La preparación y fortalecimiento de los brazos es otro de los componentes que debes tener en cuenta. Posturas como Chaturanga son un ejemplo de las que puedes practicar para esto. Cuando hagas el Delfin, que es previa a Mayurasana, fíjate al detalle en los puntos de apoyo y focaliza la atención también en fortalecer los brazos, de modo que estés, sobre la marcha, en constante preparación. 

Otro asunto importante es la tendencia que existe a utilizar siempre la misma pierna para tomar impulso y subir a la postura. Esto es algo común y no solo pasa en el yoga, sino en casi todo en nuestra vida. Por tanto, te proponemos ejercitar ambas piernas sin importar que la inversión, en alguno de los casos, no llegue a ser completa. Esto hará tu práctica algo más equilibrada. 

Cómo realizar Mayurasana o Postura del Pavo Real
  1. Si eres nuevo en esta postura, nuestra recomendación es que te ubiques cerca de la pared. Específicamente en frente de esta y separado por unos centímetros. 
  2. Lo primero será realizar la posición del perro cabeza abajo, conocida también como Adho Mukha Svanasana. Estado allí, haz una flexión de codos hasta apoyar los antebrazos en el suelo. También puedes hacer flexión de rodillas. Los brazos quedarán en paralelo entre sí separados por la distancia de los pecho. 
  3. Rota los brazos para conseguir mayor amplitud en la apertura de pecho.
  4. Flexiona más una de tus rodillas y llévala más cerca de tu cuerpo. 
  5. Mantén la otra pierna activa, empujando desde el talón. 
  6. Con la pierna flexionada, impúlsate, extendiendo hasta la pared, como en una especie de arco. 
  7. No olvides exhalar en este proceso. 
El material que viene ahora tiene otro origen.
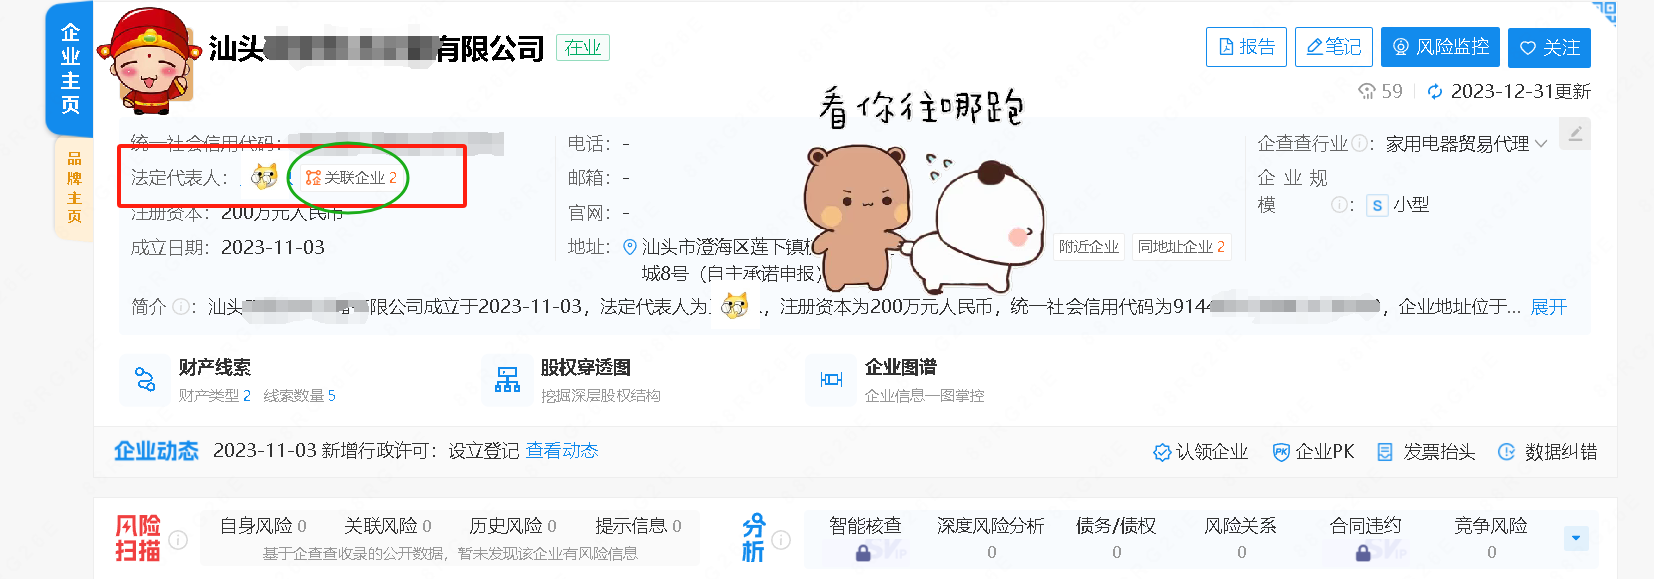Click the refresh icon next to update date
  8. Para evitar dolor en la parte baja de la espalda, empuja el sacro en dirección a los talones, sintiendo como el ombligo parece dirigirse a la columna. 
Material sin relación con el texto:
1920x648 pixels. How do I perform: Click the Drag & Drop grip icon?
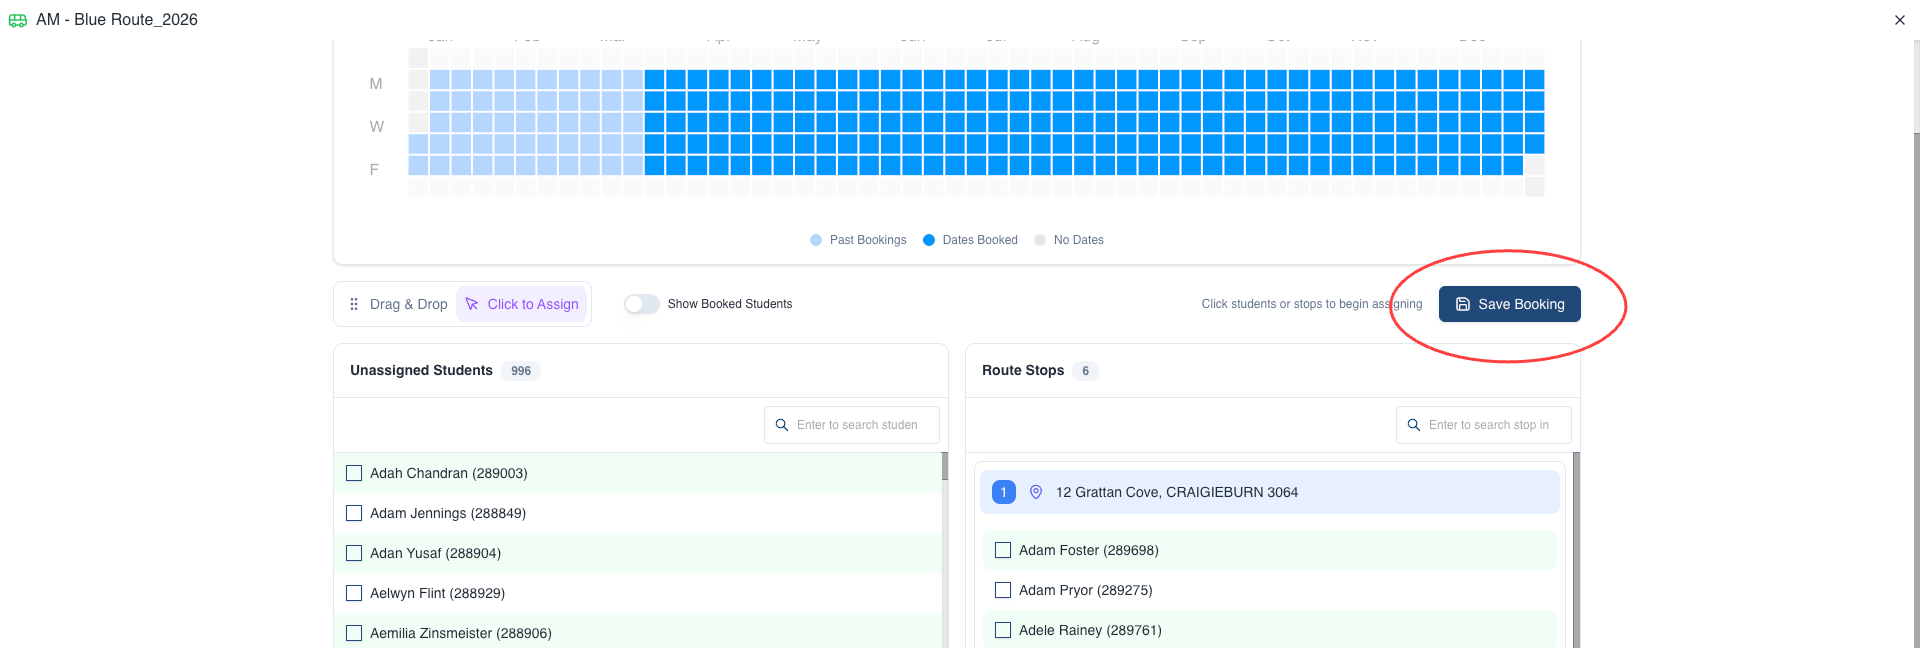[x=354, y=304]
  9. Mantener 10 o 15 minutos la pose, al principio, será suficiente. 
  10. Baja un pie a la vez para salir de la postura. No colapses el área de los hombros mientras estés en la postura. Mantén la extensión y la firmeza. 
Algunos beneficios de Mayurasana
  1. Ayuda a mejorar tu equilibrio
  2. Estimula la elongación de pecho, hombros y cuello. 
  3. Sirve para tratar la depresión y el estrés. 
  4. Ayuda a fortalecer tu espalda y hombros. 

Muchos tratamientos psicoterapéuticos incluyen posturas del Yoga, es por eso que mantenerse en la practica del Yoga no solo contribuye a un mejor estado físico, sino al cuidado de tu salud mental. Posturas como Mayurasana o Pavo Real y otras posturas de inversión también contribuyen a la oxigenación cerebral y a mantenerse en un mejor estado anímico.